Nation­ally, the absentee ballot rejec­tion rate was just under 1.5 percent in 2018 — and more in states like Geor­gia (3.1 percent), North Caro­lina (6.1 percent) and Pennsylvania (4.5 percent), not to mention non-battle­grounds like New York (13.7 percent) and Arkan­sas (7.6 percent). While these rates are high, absentee ballots in past elec­tions have made up only a tiny portion of the total ballots cast in most battle­ground states, and so the total number of rejec­ted ballots was fairly low.

But this year, absentee ballots are expec­ted to make up roughly half the votes in those states. We have already seen high numbers of absentee ballot rejec­tions in the primar­ies. In Wiscon­sin — which Trump won by just under 23,000 votes in 2016 — 23,196 ballots were rejec­ted in the pres­id­en­tial primary alone.

Based on these numbers, campaign attor­neys seek­ing to maxim­ize their candid­ates’ chance of victory are likely to consider pursu­ing post-elec­tion litig­a­tion, recounts, and contests in states with wider margins than they ordin­ar­ily would consider. As we’re seeing during the lead-up to Elec­tion Day, these disputes could be litig­ated in multiple federal and state courts at the same time.

What does this mean for the courts? For one thing, they may be very busy. Litig­a­tion is a normal (though epis­odic) part of the count­ing process, and elec­tion offi­cials and parties are used to that. Beware of efforts to paint ordin­ary lawsuits as an elec­tion crisis.

What is not normal is for courts to announce a new legal doctrine after Elec­tion Day that results in valid votes not being coun­ted and poten­tially impact­ing the outcome of the elec­tion. That is what happened in Bush v. Gore, and the Supreme Court paid a price in lost cred­ib­il­ity as a result. Fortu­nately, we are not likely to see a situ­ation where this could happen again this year.

But that does­n’t mean that the role of the courts hasn’t changed substan­tially this year. It has.

The U.S. Supreme Court has made it clear in case after case that while it does­n’t want to change voting rules so close to an elec­tion, it’s not inter­ested in protect­ing voting rights, either. The impact of this on the federal judi­ciary has been swift and dramatic. After the high court issued a ruling on Octo­ber 2 halt­ing a voting rights win out of South Caro­lina (and rein­stat­ing the state’s witness require­ment for absentee ballots), more than a dozen federal courts of appeals across the coun­try followed suit. These decisions will make it harder for advoc­ates to protect voting rights going forward. And look­ing ahead, at least some of the justices seem poised to go further and shield state legis­lat­ive decisions against voting rights chal­lenges regard­less of when they are brought.

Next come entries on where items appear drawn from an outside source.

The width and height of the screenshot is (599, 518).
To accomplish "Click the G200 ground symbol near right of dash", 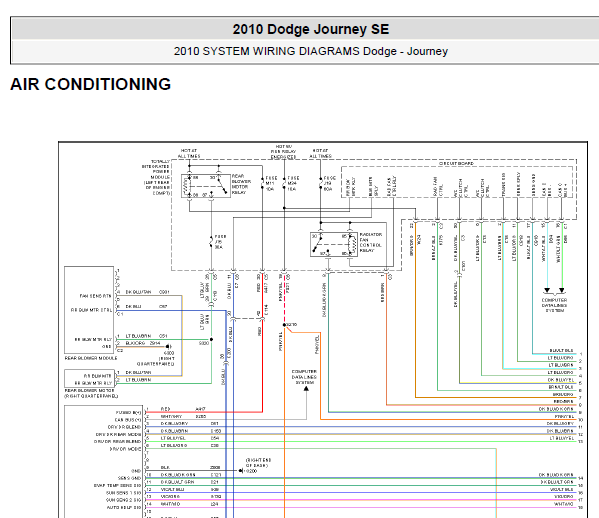I will click(241, 471).
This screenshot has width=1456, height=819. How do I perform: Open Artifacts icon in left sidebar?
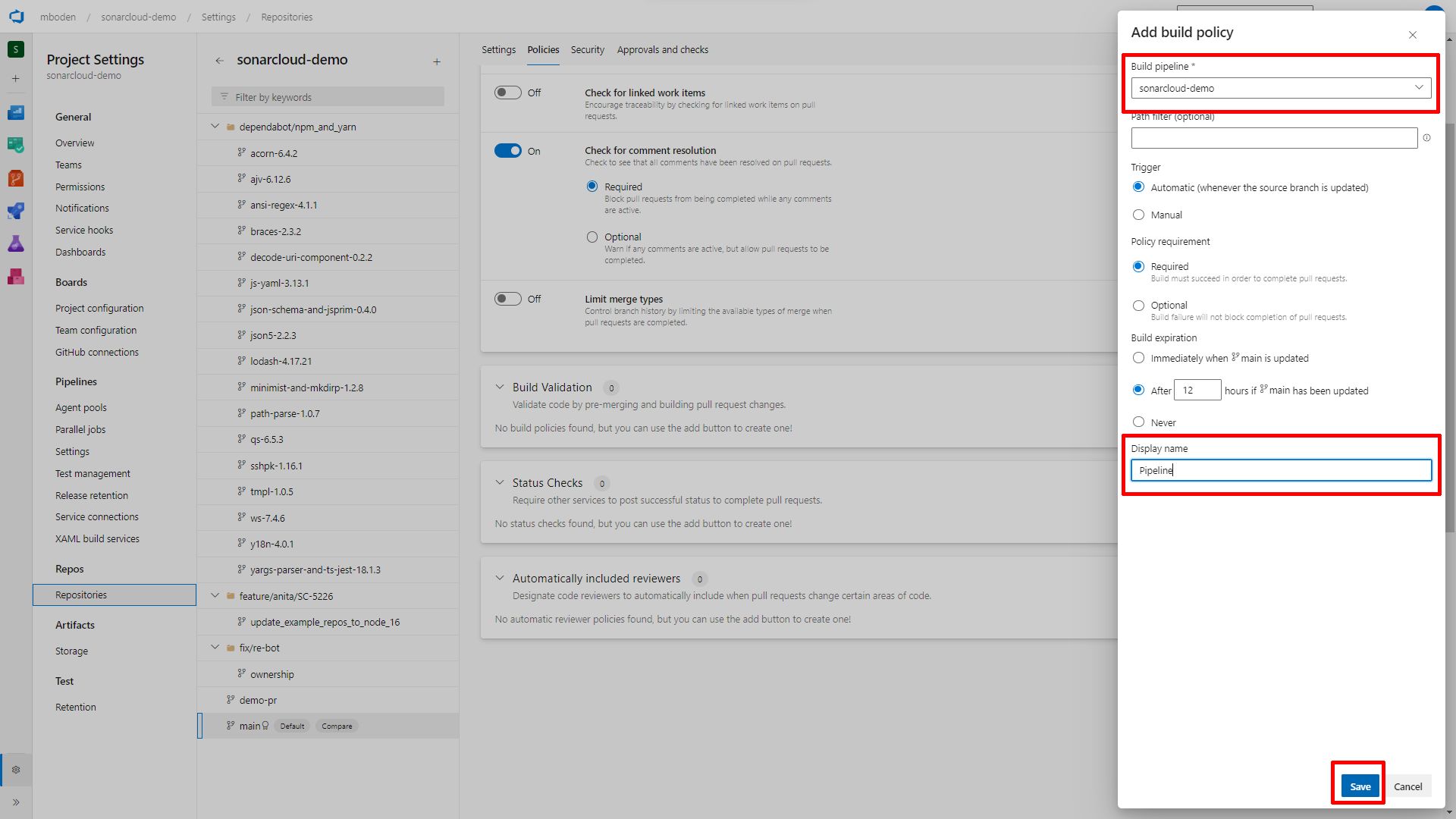click(16, 276)
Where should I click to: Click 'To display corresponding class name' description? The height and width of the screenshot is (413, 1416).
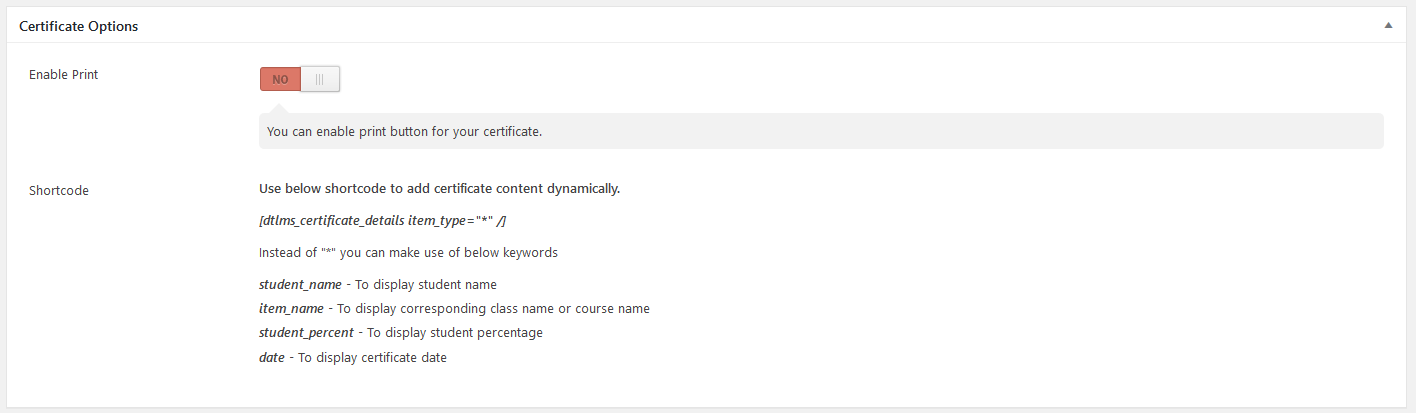click(493, 309)
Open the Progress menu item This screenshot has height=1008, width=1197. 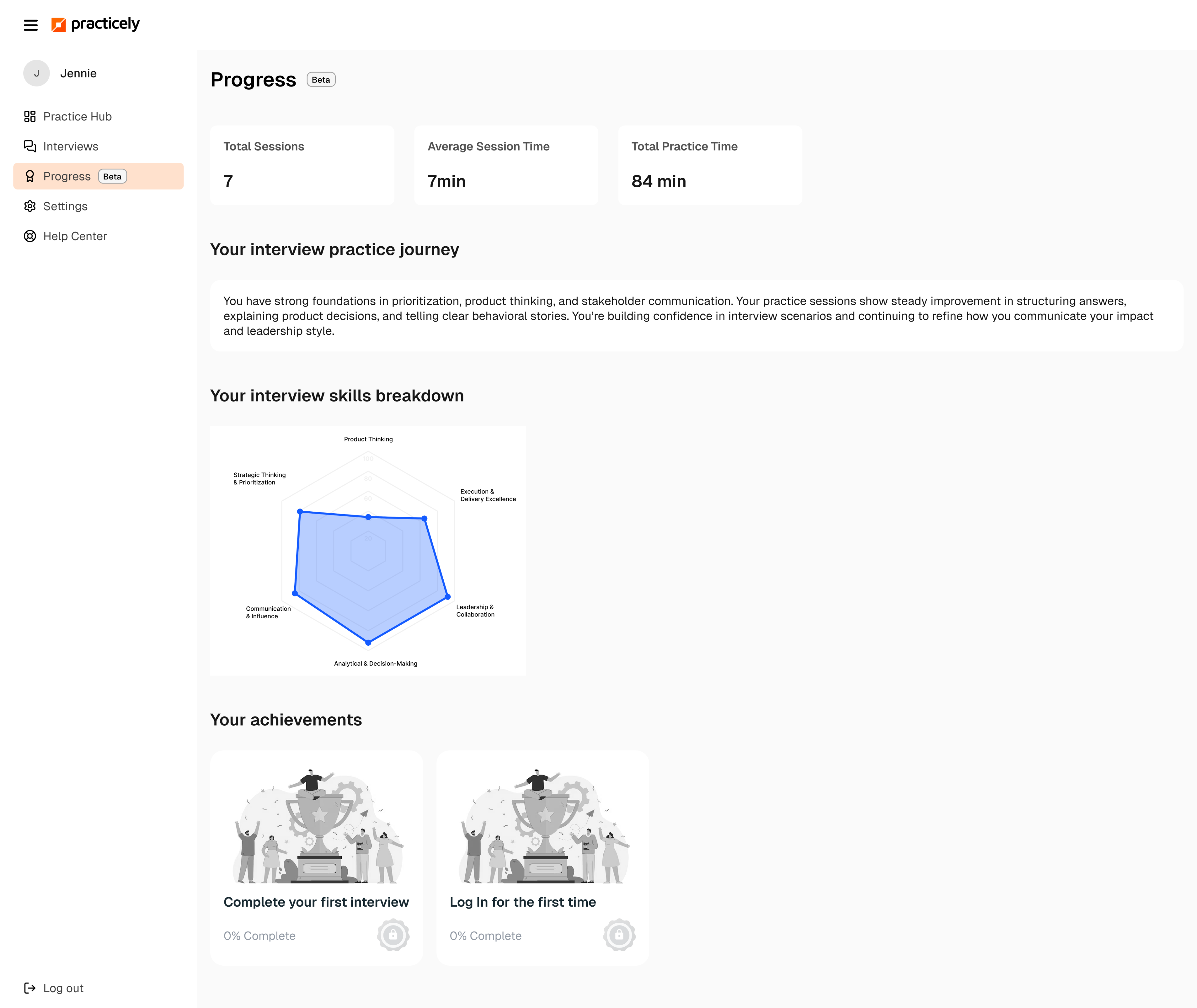[x=67, y=176]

But federal courts aren’t the only insti­tu­tions that protect voting rights. Congress is another crit­ical player. As Justice Gorsuch wrote this week, if a state’s rules for federal elec­tions “need revi­sion,” the Consti­tu­tion makes clear that “Congress is free to alter them.”

Two key bills that are currently pending before Congress would undo some of the Supreme Court’s recent decisions and would expand voting access across the coun­try (along with other demo­cracy reforms): H.R. 1 (the For the People Act) and the John Lewis Voting Rights Advance­ment Act. The House passed both bills this year, but they stalled in the Senate. If they pass next year, there will be less cause for voting rights advoc­ates to turn to the courts.